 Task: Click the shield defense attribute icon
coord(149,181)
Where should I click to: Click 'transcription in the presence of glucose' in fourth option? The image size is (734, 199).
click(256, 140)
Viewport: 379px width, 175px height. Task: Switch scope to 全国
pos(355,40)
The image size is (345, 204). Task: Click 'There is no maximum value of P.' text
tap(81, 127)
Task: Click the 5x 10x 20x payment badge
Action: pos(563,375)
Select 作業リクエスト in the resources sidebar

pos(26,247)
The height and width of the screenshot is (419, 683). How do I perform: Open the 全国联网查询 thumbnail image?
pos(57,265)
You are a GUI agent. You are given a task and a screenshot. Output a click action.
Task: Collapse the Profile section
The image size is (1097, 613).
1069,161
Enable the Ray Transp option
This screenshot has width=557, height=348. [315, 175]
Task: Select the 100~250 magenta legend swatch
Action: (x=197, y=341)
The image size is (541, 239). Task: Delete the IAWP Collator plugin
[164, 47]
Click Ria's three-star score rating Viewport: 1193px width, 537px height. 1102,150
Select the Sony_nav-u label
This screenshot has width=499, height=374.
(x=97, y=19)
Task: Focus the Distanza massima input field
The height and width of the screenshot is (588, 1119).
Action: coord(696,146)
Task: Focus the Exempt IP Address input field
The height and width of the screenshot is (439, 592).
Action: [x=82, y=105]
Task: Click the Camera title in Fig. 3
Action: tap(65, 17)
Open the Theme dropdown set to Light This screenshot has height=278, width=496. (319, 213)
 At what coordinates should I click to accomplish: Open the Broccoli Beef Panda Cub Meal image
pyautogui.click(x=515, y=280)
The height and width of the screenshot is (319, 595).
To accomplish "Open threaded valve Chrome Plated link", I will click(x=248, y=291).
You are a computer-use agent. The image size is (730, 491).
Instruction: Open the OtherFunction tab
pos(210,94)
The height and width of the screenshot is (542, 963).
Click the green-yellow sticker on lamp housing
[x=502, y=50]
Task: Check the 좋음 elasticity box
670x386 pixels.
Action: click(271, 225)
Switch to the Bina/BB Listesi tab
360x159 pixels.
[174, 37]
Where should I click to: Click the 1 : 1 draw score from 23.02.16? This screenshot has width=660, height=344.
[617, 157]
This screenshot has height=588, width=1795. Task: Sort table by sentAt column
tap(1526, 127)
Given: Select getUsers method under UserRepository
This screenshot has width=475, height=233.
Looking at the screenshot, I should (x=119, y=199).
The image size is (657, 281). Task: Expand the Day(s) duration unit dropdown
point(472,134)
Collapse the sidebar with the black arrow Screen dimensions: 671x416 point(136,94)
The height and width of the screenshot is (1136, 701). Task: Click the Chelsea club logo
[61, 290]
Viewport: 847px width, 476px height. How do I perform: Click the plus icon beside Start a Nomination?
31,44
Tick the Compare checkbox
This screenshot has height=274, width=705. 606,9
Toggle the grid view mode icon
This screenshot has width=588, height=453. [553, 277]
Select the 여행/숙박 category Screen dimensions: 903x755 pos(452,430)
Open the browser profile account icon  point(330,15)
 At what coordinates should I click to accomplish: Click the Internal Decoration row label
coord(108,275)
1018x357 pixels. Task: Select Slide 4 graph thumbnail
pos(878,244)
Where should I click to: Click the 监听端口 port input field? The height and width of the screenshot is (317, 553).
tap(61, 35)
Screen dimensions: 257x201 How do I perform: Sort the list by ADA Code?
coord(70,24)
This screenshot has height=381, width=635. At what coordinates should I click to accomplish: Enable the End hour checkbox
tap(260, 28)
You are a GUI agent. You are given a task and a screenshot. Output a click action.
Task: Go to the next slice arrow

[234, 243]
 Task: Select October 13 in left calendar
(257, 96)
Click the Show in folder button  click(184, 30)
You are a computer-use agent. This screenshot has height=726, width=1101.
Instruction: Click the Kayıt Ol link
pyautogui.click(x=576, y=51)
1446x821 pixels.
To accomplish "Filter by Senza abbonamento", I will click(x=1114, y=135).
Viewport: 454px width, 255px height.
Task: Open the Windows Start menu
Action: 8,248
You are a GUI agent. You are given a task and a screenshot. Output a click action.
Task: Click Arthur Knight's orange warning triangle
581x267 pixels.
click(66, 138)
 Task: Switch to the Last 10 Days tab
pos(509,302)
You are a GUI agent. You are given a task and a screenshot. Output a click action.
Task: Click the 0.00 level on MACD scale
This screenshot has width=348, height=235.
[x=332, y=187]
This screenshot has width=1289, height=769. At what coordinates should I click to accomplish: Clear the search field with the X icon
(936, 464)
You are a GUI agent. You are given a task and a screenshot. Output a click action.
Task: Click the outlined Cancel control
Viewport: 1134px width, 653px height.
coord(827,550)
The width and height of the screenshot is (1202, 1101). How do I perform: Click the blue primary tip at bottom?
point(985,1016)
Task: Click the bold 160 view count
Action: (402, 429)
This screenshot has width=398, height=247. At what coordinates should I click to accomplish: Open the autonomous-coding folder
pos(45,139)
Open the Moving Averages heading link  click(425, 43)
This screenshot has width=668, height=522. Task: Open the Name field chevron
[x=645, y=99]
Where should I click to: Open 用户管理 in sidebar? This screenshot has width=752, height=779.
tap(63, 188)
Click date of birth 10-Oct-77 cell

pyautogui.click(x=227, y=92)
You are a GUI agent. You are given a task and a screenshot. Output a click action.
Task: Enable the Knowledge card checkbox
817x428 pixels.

> [YOUR OBJECTIVE]:
Produce a faithful copy of all the material above.

> [RESULT FOR THIS TASK]:
 Task: Click the shield defense attribute icon
coord(149,181)
Where should I click to: Click 'transcription in the presence of glucose' in fourth option? The image size is (734, 199).
click(256, 140)
Viewport: 379px width, 175px height. Task: Switch scope to 全国
pos(355,40)
The image size is (345, 204). Task: Click 'There is no maximum value of P.' text
tap(81, 127)
Task: Click the 5x 10x 20x payment badge
Action: pos(563,375)
Select 作業リクエスト in the resources sidebar

pos(26,247)
The height and width of the screenshot is (419, 683). How do I perform: Open the 全国联网查询 thumbnail image?
pos(57,265)
You are a GUI agent. You are given a task and a screenshot. Output a click action.
Task: Collapse the Profile section
The image size is (1097, 613).
1069,161
Enable the Ray Transp option
This screenshot has width=557, height=348. [315, 175]
Task: Select the 100~250 magenta legend swatch
Action: (x=197, y=341)
The image size is (541, 239). Task: Delete the IAWP Collator plugin
[164, 47]
Click Ria's three-star score rating Viewport: 1193px width, 537px height. 1102,150
Select the Sony_nav-u label
This screenshot has width=499, height=374.
(x=97, y=19)
Task: Focus the Distanza massima input field
The height and width of the screenshot is (588, 1119).
Action: coord(696,146)
Task: Focus the Exempt IP Address input field
The height and width of the screenshot is (439, 592).
Action: [x=82, y=105]
Task: Click the Camera title in Fig. 3
Action: tap(65, 17)
Open the Theme dropdown set to Light This screenshot has height=278, width=496. (319, 213)
 At what coordinates should I click to accomplish: Open the Broccoli Beef Panda Cub Meal image
pyautogui.click(x=515, y=280)
The height and width of the screenshot is (319, 595).
To accomplish "Open threaded valve Chrome Plated link", I will click(x=248, y=291).
You are a computer-use agent. The image size is (730, 491).
Instruction: Open the OtherFunction tab
pos(210,94)
The height and width of the screenshot is (542, 963).
Click the green-yellow sticker on lamp housing
[x=502, y=50]
Task: Check the 좋음 elasticity box
670x386 pixels.
Action: click(271, 225)
Switch to the Bina/BB Listesi tab
360x159 pixels.
[174, 37]
Where should I click to: Click the 1 : 1 draw score from 23.02.16? This screenshot has width=660, height=344.
[617, 157]
This screenshot has height=588, width=1795. Task: Sort table by sentAt column
tap(1526, 127)
Given: Select getUsers method under UserRepository
This screenshot has width=475, height=233.
Looking at the screenshot, I should (x=119, y=199).
The image size is (657, 281). Task: Expand the Day(s) duration unit dropdown
point(472,134)
Collapse the sidebar with the black arrow Screen dimensions: 671x416 point(136,94)
The height and width of the screenshot is (1136, 701). Task: Click the Chelsea club logo
[61, 290]
Viewport: 847px width, 476px height. How do I perform: Click the plus icon beside Start a Nomination?
31,44
Tick the Compare checkbox
This screenshot has height=274, width=705. 606,9
Toggle the grid view mode icon
This screenshot has width=588, height=453. [553, 277]
Select the 여행/숙박 category Screen dimensions: 903x755 pos(452,430)
Open the browser profile account icon  point(330,15)
 At what coordinates should I click to accomplish: Click the Internal Decoration row label
coord(108,275)
1018x357 pixels. Task: Select Slide 4 graph thumbnail
pos(878,244)
Where should I click to: Click the 监听端口 port input field? The height and width of the screenshot is (317, 553).
tap(61, 35)
Screen dimensions: 257x201 How do I perform: Sort the list by ADA Code?
coord(70,24)
This screenshot has height=381, width=635. At what coordinates should I click to accomplish: Enable the End hour checkbox
tap(260, 28)
You are a GUI agent. You are given a task and a screenshot. Output a click action.
Task: Go to the next slice arrow

[234, 243]
 Task: Select October 13 in left calendar
(257, 96)
Click the Show in folder button  click(184, 30)
You are a computer-use agent. This screenshot has height=726, width=1101.
Instruction: Click the Kayıt Ol link
pyautogui.click(x=576, y=51)
1446x821 pixels.
To accomplish "Filter by Senza abbonamento", I will click(x=1114, y=135).
Viewport: 454px width, 255px height.
Task: Open the Windows Start menu
Action: 8,248
You are a GUI agent. You are given a task and a screenshot. Output a click action.
Task: Click Arthur Knight's orange warning triangle
581x267 pixels.
click(66, 138)
 Task: Switch to the Last 10 Days tab
pos(509,302)
You are a GUI agent. You are given a task and a screenshot. Output a click action.
Task: Click the 0.00 level on MACD scale
This screenshot has width=348, height=235.
[x=332, y=187]
This screenshot has width=1289, height=769. At what coordinates should I click to accomplish: Clear the search field with the X icon
(936, 464)
You are a GUI agent. You are given a task and a screenshot. Output a click action.
Task: Click the outlined Cancel control
Viewport: 1134px width, 653px height.
coord(827,550)
The width and height of the screenshot is (1202, 1101). How do I perform: Click the blue primary tip at bottom?
point(985,1016)
Task: Click the bold 160 view count
Action: (402, 429)
This screenshot has width=398, height=247. At what coordinates should I click to accomplish: Open the autonomous-coding folder
pos(45,139)
Open the Moving Averages heading link  click(425, 43)
This screenshot has width=668, height=522. Task: Open the Name field chevron
[x=645, y=99]
Where should I click to: Open 用户管理 in sidebar? This screenshot has width=752, height=779.
tap(63, 188)
Click date of birth 10-Oct-77 cell

pyautogui.click(x=227, y=92)
You are a GUI agent. You are given a task and a screenshot. Output a click action.
Task: Enable the Knowledge card checkbox
817x428 pixels.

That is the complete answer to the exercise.